- Cubism
- Definition: Cubism was a term coined in 1908 by Louis Vauxcelles to describe the modern art of Picasso and Braque. These artists refuted traditional perspective and broke the planes of the composition into interlocking facets thereby fragmenting and disintegrating the image.
- Daguerreotype
- Definition: Daguerreotype is an early photographic process. It depended on long exposure time and bright light and was recorded on a silver plate. It was invented by Louis Jacques Mandé Daguerre in 1837.
- Darkroom
- Definition: Light-tight room used for processing or printing.
- Gelatin silver print
- Definition: A positive image composed of silver particles held in a binder layer of gelatin on paper. This technique was used to make contact prints and enlargements from negatives from the late 1870s. Gelatin silver enlarging papers continue to be widely used for back-and -white photographs today.
© Miriam Grossman Cohen
- Metaphor
- Definition: One thing conceived as representing a thing ordinarily designates one things is used to designate another, thus making an implicit comparison.
- Photomontage
- Definition: Photomontage, is a collage technique, was invented by the German artists after World War 1. They combined details of diverse photographs into new compositions, thereby creating work with a strong social political message.
- Still-life
- Definition: Picture of inanimate objects. Common still-life subjects could be vessels, food, flowers, books, usually dead animals and clothing. A still-life painting can also be a symbol for the fleeting aspects of life. The Dutch painters of the seventeenth century excelled in creating still-life paintings.
- Surrealism
- Definition: A twentieth century movement that was founded by the French writer, André Breton (1896-1966). The movement was influenced by the theories of the psychoanalysis Sigmund Freud. Surrealist works are as confusing and as startling as those of dreams. These works can be realistic, but be totally irrational in their depiction of dreamlike fantasies or they can be abstract. If they are abstract they are usually modeled upon the psychotherapeutic procedure of ?free association?. In this process, conscious control is eliminated in order to express the unconscious.

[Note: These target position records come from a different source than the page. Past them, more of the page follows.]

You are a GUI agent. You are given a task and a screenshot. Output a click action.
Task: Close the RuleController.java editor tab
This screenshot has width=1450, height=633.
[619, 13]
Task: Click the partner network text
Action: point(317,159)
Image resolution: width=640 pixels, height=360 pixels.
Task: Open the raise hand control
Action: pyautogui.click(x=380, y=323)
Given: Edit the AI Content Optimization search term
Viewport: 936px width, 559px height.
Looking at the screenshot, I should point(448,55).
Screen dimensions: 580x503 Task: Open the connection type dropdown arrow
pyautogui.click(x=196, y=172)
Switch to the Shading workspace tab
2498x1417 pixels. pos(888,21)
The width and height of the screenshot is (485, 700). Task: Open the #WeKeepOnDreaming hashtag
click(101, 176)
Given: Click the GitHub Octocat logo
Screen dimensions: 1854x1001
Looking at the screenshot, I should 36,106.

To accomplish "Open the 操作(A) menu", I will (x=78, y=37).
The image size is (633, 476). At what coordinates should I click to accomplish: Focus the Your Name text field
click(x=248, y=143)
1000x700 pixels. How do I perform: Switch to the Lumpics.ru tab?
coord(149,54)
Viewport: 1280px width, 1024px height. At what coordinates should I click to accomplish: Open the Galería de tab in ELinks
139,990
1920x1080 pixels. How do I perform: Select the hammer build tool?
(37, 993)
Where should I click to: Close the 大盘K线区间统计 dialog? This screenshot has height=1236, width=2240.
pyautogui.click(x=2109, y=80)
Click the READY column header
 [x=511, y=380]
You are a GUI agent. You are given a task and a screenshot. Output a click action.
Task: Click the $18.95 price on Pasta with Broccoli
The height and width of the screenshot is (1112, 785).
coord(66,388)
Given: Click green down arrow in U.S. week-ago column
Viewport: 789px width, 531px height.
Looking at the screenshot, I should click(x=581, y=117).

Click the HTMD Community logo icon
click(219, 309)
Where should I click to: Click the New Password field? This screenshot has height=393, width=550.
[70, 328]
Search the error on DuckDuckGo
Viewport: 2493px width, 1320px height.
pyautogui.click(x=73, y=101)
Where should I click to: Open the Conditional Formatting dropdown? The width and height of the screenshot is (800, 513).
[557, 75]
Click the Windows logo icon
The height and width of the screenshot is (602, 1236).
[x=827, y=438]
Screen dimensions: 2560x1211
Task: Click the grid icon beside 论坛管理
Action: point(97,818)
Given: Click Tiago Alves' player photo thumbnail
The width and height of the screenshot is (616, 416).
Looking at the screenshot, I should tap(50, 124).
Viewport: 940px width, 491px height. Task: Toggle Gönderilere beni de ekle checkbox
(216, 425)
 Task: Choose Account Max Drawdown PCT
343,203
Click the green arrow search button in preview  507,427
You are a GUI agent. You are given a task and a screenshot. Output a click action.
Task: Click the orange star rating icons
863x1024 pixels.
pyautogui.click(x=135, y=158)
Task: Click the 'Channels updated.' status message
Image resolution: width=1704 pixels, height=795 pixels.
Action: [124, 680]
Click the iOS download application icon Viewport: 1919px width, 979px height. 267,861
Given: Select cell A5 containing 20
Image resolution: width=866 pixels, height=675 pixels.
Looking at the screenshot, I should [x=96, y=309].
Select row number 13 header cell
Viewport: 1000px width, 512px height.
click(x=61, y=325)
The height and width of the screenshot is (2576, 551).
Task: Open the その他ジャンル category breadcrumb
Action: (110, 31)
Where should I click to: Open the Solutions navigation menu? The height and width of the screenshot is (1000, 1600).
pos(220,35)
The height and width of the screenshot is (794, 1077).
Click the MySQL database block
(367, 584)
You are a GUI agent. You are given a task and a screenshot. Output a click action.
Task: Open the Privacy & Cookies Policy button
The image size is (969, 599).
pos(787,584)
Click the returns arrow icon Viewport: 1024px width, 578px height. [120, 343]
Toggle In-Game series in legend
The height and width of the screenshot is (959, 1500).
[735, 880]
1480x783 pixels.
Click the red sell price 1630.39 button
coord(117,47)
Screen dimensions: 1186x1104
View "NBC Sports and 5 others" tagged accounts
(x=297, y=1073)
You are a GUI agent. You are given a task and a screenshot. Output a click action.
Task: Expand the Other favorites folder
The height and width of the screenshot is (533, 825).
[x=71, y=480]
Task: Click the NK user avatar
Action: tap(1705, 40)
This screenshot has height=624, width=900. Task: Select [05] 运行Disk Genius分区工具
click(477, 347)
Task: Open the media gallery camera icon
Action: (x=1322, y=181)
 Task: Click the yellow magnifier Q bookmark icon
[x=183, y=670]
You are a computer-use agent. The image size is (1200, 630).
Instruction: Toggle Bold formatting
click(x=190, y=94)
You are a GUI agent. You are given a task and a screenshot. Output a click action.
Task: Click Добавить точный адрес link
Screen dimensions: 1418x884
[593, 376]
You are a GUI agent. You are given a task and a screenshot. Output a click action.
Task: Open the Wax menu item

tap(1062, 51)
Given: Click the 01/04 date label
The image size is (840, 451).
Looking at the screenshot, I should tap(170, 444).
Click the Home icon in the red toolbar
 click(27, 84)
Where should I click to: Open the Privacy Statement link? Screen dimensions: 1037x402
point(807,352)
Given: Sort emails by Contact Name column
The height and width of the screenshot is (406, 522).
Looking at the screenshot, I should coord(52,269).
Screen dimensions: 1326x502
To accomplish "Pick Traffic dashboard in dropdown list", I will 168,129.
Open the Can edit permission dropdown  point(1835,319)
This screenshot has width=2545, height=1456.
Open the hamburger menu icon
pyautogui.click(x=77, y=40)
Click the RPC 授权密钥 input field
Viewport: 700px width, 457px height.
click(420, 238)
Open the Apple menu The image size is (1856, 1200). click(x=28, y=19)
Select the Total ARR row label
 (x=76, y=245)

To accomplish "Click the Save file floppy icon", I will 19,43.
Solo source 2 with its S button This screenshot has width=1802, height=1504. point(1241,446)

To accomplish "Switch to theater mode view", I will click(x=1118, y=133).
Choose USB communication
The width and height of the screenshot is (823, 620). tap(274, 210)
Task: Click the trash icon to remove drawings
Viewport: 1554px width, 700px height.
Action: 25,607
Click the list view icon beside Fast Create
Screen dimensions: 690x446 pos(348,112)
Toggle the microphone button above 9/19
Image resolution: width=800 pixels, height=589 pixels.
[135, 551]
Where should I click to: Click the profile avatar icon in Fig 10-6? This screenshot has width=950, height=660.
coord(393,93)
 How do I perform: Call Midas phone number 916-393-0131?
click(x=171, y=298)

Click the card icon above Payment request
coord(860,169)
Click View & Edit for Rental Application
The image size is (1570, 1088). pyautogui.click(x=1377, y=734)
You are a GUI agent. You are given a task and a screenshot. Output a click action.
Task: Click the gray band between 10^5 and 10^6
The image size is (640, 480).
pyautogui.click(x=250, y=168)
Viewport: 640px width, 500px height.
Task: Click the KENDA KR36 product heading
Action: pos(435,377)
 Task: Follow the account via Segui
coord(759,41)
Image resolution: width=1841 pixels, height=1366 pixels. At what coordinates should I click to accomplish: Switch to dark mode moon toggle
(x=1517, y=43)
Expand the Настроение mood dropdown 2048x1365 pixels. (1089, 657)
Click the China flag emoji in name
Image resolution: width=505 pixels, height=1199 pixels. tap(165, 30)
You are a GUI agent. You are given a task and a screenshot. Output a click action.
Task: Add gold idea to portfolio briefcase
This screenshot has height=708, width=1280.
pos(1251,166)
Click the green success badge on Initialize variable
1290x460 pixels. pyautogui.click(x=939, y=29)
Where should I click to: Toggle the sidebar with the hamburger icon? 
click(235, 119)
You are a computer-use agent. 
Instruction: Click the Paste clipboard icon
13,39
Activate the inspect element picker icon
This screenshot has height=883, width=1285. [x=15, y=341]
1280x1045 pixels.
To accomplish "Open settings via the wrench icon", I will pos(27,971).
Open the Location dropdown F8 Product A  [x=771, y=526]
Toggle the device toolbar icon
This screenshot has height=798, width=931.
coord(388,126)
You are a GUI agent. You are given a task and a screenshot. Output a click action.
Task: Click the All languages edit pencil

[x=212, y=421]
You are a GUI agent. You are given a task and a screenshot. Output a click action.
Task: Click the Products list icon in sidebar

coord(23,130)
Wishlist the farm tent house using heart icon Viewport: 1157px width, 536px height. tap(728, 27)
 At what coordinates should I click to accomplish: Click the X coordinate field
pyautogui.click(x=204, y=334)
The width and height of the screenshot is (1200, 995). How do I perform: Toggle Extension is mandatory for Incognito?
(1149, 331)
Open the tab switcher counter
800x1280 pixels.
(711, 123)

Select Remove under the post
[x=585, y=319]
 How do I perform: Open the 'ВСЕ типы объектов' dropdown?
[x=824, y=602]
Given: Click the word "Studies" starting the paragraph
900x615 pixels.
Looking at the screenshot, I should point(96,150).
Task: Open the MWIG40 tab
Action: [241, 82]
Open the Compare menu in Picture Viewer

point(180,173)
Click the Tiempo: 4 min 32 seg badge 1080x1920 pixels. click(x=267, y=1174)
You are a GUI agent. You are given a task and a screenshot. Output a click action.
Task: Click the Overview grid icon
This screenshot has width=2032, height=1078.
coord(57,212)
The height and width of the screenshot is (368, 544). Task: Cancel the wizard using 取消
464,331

- View camera or Field camera
- Definition: View camera or Field camera is used for making large-scale negatives, especially of outdoor scenes and architectural studies. In the nineteenth century, the plates were exposed and the contact printed rather than enlarged.
- Wet plate collodion
- Definition: This process was invented in 1848 by Frederick Scott Archer. The wet plate collodion process became the prominent method of production of negatives on glass in the nineteenth century. The exposure time was shorter and became a lot mote popular than the previous methods and processes. It replaced the one of a kind daguerreotype. Wet-collodion on glass negatives were also popular for their high resolution of detail.